The End of a Resolution
by
Ruth Martinussen
New Year's is a great time to expiate the guilt accumulated from the past year's lapses. There! I resolved to pay more attention to Aunt Esther. I not only resolved, but I wrote a New Year's card to her. "Aunt Esther, I'm sorry I didn't visit you very often last year. This coming year I will be in touch with you every day." My resolve had become a promise. My winter would be a quiet one with books, painting, and writing. It would be a kind of challenge to try keeping up communication with Aunt Esther
On New Year's Day, I dropped by her nursing home for a short visit en route to a friend's house. To avoid a pessimistic start to the year, I tried steering the conversation to memories of her garden. I began, "Remember how the far corner by the woodshed was always a tangle of dill, asparagus and garlic?"
"Oh, sure," she muttered., "It's because that son of mine never would help me. Edward always took the easy way out. Lazy! Sneaky! Look how he's taken all my money, and God knows what he's done with it. My furniture too — that nice buffet and all the china..."
Next day I phoned late in the morning just to say, "Hello, how are you?"
"Not good. Not good," she said. "My stomach's acting up again. It might be the scrambled egg I had for breakfast — who knows what they might have put in it!" Ten minutes later I got back to my kitchen where the kettle had boiled dry.
As the days passed, I steadily kept my resolve. I called around 11:15. That seemed convenient for her, being after "The Price is Right," her regular morning TV fare, and before she began wheeling herself down the long corridor to the dining room for lunch.
On January 15th, I remembered I had a dental appointment next morning. "I can't call you tomorrow morning, Aunt Esther," I said. "I've got to see my dentist. But I'll call you at six o'clock, when you're back from supper. OK?"
When I called next day at six, a very distraught Aunt Esther answered the phone. "What happened? Where have you been? I nearly missed lunch waiting for you to call! And I've been upset all afternoon!"
Next morning I resumed the 11 o'clock routine, but I added, "If some day I don't call at this time, I'll phone early in the evening when you've come back from supper."
I kept reminding her of the alternate calling time and, in fact, I occasionally waited deliberately until six o'clock to call her. I thought I was building some flexibility into our relationship.

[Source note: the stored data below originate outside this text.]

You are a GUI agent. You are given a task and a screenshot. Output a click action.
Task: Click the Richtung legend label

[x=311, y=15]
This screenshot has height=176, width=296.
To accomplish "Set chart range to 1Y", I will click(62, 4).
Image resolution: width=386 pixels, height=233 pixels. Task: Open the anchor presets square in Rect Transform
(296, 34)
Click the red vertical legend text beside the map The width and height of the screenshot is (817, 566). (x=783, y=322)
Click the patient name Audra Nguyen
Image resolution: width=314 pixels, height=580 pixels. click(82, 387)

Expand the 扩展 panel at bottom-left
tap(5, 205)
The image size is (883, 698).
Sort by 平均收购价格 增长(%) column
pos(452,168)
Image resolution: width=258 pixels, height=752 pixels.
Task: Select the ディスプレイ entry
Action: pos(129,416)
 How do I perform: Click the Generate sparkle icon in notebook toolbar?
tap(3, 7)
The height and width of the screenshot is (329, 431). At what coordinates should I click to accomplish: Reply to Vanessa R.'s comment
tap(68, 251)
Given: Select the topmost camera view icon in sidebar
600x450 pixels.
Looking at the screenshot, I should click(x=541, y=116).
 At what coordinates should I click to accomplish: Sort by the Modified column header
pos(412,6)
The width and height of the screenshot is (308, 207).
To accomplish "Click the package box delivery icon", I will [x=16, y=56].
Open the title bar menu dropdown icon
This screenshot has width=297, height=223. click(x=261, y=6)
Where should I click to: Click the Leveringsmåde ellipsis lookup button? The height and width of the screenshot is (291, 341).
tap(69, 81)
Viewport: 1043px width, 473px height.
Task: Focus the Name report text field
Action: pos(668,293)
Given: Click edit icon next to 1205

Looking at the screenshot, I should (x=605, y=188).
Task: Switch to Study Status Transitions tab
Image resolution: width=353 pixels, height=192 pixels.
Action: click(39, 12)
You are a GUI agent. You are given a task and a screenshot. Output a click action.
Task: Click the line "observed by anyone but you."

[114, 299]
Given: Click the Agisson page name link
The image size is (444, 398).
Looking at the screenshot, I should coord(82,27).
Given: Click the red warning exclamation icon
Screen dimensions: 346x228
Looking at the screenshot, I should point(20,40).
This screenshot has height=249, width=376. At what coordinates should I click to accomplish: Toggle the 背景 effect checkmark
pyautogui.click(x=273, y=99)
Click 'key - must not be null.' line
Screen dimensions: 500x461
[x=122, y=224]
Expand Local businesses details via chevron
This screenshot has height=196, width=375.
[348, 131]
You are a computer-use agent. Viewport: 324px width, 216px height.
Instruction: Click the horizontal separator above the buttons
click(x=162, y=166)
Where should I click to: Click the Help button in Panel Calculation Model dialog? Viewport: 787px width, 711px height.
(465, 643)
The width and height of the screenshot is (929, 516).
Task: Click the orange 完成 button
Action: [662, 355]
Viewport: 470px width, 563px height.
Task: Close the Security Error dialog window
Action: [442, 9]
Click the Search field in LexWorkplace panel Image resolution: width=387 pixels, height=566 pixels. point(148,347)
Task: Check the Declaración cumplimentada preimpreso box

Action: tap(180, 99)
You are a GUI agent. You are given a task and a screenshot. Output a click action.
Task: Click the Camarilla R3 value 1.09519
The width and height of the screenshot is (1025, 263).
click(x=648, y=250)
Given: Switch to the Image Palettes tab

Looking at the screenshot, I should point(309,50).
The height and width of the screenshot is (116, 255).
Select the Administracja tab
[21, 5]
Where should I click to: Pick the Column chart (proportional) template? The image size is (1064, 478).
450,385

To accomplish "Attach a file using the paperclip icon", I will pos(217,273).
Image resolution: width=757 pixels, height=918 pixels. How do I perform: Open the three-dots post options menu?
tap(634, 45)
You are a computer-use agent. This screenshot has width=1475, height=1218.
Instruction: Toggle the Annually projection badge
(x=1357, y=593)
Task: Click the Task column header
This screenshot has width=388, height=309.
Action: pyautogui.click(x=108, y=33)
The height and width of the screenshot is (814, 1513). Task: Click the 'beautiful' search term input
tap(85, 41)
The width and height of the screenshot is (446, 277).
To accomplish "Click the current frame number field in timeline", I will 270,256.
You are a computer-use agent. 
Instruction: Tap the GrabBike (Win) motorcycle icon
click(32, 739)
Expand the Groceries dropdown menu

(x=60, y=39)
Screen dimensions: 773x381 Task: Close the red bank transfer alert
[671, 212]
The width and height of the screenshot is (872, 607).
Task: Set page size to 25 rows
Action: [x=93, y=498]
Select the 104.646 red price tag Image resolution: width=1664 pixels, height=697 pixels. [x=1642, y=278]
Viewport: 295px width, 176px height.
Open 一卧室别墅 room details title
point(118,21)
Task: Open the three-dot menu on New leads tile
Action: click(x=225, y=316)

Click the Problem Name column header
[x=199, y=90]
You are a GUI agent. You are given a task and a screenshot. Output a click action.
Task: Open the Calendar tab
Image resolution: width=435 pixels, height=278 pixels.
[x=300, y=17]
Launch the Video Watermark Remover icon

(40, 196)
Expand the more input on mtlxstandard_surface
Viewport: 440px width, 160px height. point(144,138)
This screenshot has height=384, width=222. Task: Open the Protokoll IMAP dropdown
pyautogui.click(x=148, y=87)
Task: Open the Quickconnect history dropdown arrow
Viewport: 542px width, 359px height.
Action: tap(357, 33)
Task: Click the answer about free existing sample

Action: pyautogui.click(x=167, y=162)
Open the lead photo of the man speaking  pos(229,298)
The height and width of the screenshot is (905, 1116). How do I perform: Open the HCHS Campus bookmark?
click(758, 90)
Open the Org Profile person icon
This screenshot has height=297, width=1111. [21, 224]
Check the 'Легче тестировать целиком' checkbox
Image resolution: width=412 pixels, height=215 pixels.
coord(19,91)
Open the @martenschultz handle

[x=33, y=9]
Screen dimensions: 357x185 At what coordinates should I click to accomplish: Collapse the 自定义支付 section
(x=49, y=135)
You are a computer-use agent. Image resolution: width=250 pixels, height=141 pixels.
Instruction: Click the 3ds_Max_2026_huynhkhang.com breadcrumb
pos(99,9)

As we were getting on toward spring, I was looking forward to gardening, and to being out and about more. I suggested that I might sometimes be too busy to call her in the daytime. However, if she hadn't heard from me, she could call me at night before bed.
I went to see her and got her to show me that she could press the correct buttons on her phone to call my number.
It's ringing but there's no answer," she complained.
"Don't worry," I said, "you just call me tomorrow night and I'll answer."
She really caught on to the idea of calling me every night before bedtime. Sometimes a nurse's aide helped her if she was particularly shaky. She even said once, "I like saying good night to somebody — specially someone with a grain of sense in their head." Sometimes her bedtime call came at seven if she was poorly; more often it was eight or, at the latest, nine.
But I stuck to my resolution and continued calling Aunt Esther. If I called in the morning, she would often try to hook me with a closing remark such as "When you call me after supper, I'll tell you if my stomach's still hurting." If I did wait until six to phone she'd complain about how long the day had been. And then she'd phone me at bedtime anyway.
One night in April, there was no good night call from Aunt Esther. I had talked to her in the morning and she had seemed her usual self. Feeling a bit uneasy, I got ready for bed at 10. The phone rang. It was my cousin, Edward, Aunt Esther's son, calling from Calgary.
"It sounds as if Mother has taken a bad turn of some sort. I guess I should have kept in touch more regularly, but this oil business is very stressful. You talk with her occasionally, I believe? Could I trouble you to go over and see what's going on with her?"
I got dressed and drove over to the nursing home. But when I arrived, Aunt Esther had died.
I know I had gotten in rather deep with my promise to keep in touch every day. And there was the problem of what to do about her when I went away in the summer. But now I felt strangely cut off. While struggling faithfully to pay attention to Aunt Esther, I had hardly considered that she could abandon me!